## What you will do
The data below is to be output in full, unchanged.

## Dataset records
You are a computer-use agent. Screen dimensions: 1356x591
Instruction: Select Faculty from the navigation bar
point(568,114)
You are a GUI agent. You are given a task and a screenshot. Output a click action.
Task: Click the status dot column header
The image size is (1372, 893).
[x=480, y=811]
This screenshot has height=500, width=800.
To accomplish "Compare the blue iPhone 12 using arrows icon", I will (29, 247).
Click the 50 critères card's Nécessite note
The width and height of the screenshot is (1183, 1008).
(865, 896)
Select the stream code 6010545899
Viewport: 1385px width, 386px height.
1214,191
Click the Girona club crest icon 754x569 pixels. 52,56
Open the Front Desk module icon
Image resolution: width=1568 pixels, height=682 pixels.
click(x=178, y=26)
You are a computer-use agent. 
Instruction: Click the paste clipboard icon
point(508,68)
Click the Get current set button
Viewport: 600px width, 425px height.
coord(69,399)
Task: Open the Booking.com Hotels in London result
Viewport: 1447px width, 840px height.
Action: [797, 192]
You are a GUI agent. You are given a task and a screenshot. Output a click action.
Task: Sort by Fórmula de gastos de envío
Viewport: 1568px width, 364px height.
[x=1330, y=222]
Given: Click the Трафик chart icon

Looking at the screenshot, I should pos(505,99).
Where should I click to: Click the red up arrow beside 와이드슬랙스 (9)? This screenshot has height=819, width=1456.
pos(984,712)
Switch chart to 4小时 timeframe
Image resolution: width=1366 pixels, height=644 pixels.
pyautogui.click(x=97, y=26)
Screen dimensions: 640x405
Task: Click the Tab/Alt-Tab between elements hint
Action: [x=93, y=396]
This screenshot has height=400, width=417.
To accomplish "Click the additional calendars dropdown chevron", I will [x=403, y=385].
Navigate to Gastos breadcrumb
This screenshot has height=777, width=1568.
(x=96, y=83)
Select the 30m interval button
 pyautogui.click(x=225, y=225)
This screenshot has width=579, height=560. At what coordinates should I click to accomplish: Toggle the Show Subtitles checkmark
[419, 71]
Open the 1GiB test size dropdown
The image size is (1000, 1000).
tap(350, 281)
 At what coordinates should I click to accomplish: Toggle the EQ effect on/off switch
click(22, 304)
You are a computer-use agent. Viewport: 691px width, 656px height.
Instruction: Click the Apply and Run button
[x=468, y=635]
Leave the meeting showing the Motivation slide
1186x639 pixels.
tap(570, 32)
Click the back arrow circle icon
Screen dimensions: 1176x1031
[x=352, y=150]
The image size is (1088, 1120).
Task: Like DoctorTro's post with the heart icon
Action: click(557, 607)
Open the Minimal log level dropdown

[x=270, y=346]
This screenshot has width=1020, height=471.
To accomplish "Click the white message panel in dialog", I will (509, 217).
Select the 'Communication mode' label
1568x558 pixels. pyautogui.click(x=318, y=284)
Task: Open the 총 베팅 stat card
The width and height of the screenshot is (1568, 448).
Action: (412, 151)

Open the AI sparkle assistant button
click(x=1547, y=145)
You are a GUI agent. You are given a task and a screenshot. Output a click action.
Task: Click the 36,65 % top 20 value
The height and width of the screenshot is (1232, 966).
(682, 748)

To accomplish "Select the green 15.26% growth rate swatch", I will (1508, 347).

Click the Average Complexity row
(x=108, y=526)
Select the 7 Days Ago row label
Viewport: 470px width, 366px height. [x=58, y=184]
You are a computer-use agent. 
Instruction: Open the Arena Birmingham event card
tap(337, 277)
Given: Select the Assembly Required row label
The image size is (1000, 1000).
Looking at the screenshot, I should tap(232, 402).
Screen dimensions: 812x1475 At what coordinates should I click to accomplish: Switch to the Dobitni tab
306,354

## Answer space
You are a computer-use agent. Screen dimensions: 1356x591
Instruction: Select Faculty from the navigation bar
point(568,114)
You are a GUI agent. You are given a task and a screenshot. Output a click action.
Task: Click the status dot column header
The image size is (1372, 893).
[x=480, y=811]
This screenshot has height=500, width=800.
To accomplish "Compare the blue iPhone 12 using arrows icon", I will (29, 247).
Click the 50 critères card's Nécessite note
The width and height of the screenshot is (1183, 1008).
(865, 896)
Select the stream code 6010545899
Viewport: 1385px width, 386px height.
1214,191
Click the Girona club crest icon 754x569 pixels. 52,56
Open the Front Desk module icon
Image resolution: width=1568 pixels, height=682 pixels.
click(x=178, y=26)
You are a computer-use agent. 
Instruction: Click the paste clipboard icon
point(508,68)
Click the Get current set button
Viewport: 600px width, 425px height.
coord(69,399)
Task: Open the Booking.com Hotels in London result
Viewport: 1447px width, 840px height.
Action: [797, 192]
You are a GUI agent. You are given a task and a screenshot. Output a click action.
Task: Sort by Fórmula de gastos de envío
Viewport: 1568px width, 364px height.
[x=1330, y=222]
Given: Click the Трафик chart icon

Looking at the screenshot, I should pos(505,99).
Where should I click to: Click the red up arrow beside 와이드슬랙스 (9)? This screenshot has height=819, width=1456.
pos(984,712)
Switch chart to 4小时 timeframe
Image resolution: width=1366 pixels, height=644 pixels.
pyautogui.click(x=97, y=26)
Screen dimensions: 640x405
Task: Click the Tab/Alt-Tab between elements hint
Action: [x=93, y=396]
This screenshot has height=400, width=417.
To accomplish "Click the additional calendars dropdown chevron", I will [x=403, y=385].
Navigate to Gastos breadcrumb
This screenshot has height=777, width=1568.
(x=96, y=83)
Select the 30m interval button
 pyautogui.click(x=225, y=225)
This screenshot has width=579, height=560. At what coordinates should I click to accomplish: Toggle the Show Subtitles checkmark
[419, 71]
Open the 1GiB test size dropdown
The image size is (1000, 1000).
tap(350, 281)
 At what coordinates should I click to accomplish: Toggle the EQ effect on/off switch
click(22, 304)
You are a computer-use agent. Viewport: 691px width, 656px height.
Instruction: Click the Apply and Run button
[x=468, y=635]
Leave the meeting showing the Motivation slide
1186x639 pixels.
tap(570, 32)
Click the back arrow circle icon
Screen dimensions: 1176x1031
[x=352, y=150]
The image size is (1088, 1120).
Task: Like DoctorTro's post with the heart icon
Action: click(557, 607)
Open the Minimal log level dropdown

[x=270, y=346]
This screenshot has width=1020, height=471.
To accomplish "Click the white message panel in dialog", I will (509, 217).
Select the 'Communication mode' label
1568x558 pixels. pyautogui.click(x=318, y=284)
Task: Open the 총 베팅 stat card
The width and height of the screenshot is (1568, 448).
Action: (412, 151)

Open the AI sparkle assistant button
click(x=1547, y=145)
You are a GUI agent. You are given a task and a screenshot. Output a click action.
Task: Click the 36,65 % top 20 value
The height and width of the screenshot is (1232, 966).
(682, 748)

To accomplish "Select the green 15.26% growth rate swatch", I will (1508, 347).

Click the Average Complexity row
(x=108, y=526)
Select the 7 Days Ago row label
Viewport: 470px width, 366px height. [x=58, y=184]
You are a computer-use agent. 
Instruction: Open the Arena Birmingham event card
tap(337, 277)
Given: Select the Assembly Required row label
The image size is (1000, 1000).
Looking at the screenshot, I should tap(232, 402).
Screen dimensions: 812x1475 At what coordinates should I click to accomplish: Switch to the Dobitni tab
306,354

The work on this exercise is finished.